Records for this exercise.
+--
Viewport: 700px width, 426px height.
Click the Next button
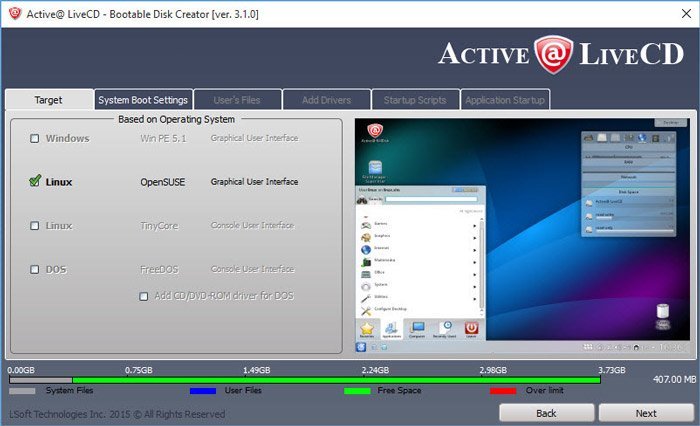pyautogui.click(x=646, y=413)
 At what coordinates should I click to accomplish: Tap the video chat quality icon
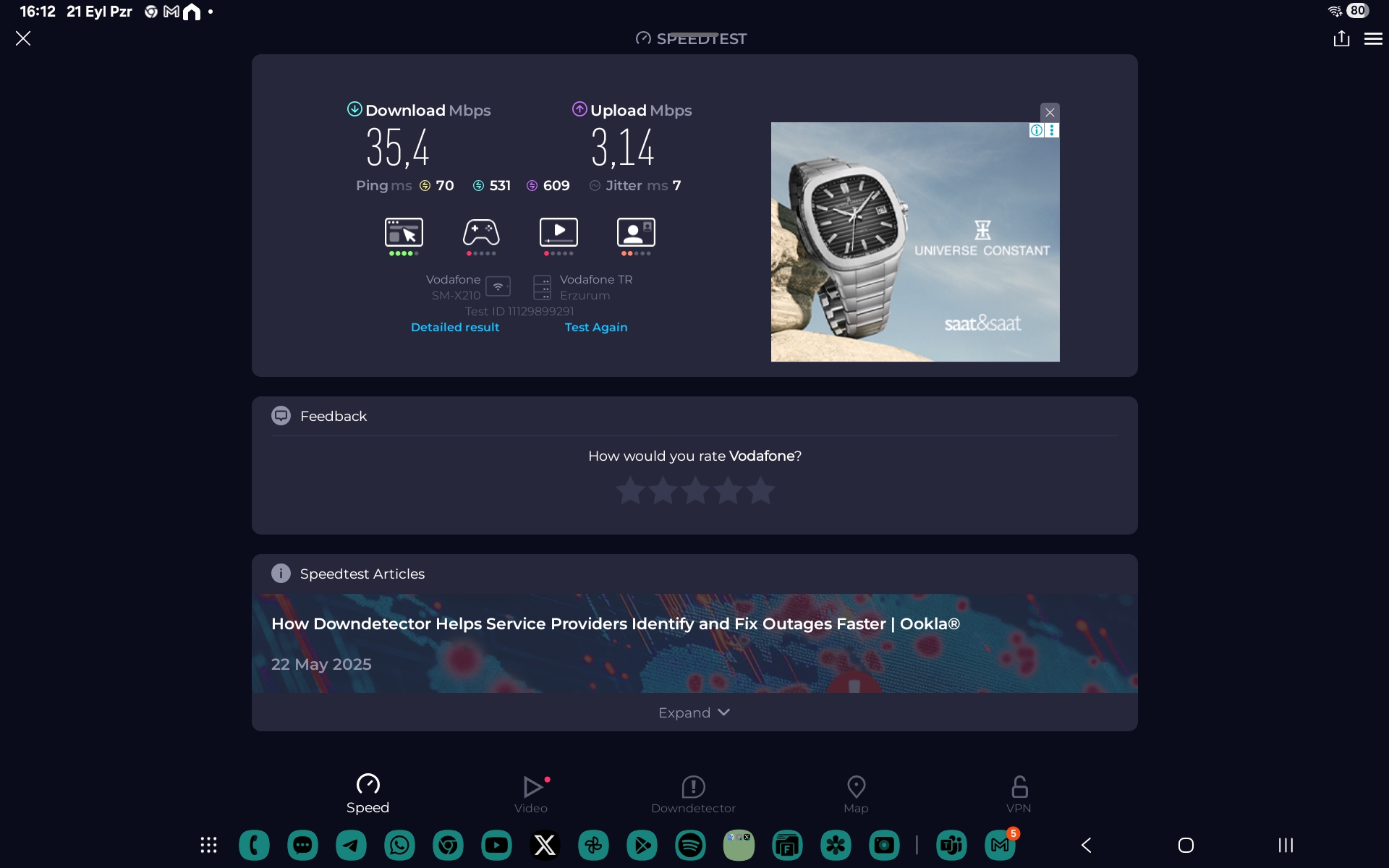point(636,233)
+--
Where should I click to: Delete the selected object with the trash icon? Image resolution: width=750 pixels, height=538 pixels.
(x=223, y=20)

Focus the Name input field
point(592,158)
+--
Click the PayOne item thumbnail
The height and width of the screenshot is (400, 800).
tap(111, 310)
+--
What is being asked. Please rewrite the rows from the line containing "Click the PayOne item thumbnail" through the line containing "tap(111, 310)", inclusive, replacing "thumbnail" with "icon" and leaving everything else unchanged.

Exercise response.
Click the PayOne item icon
The height and width of the screenshot is (400, 800).
tap(111, 310)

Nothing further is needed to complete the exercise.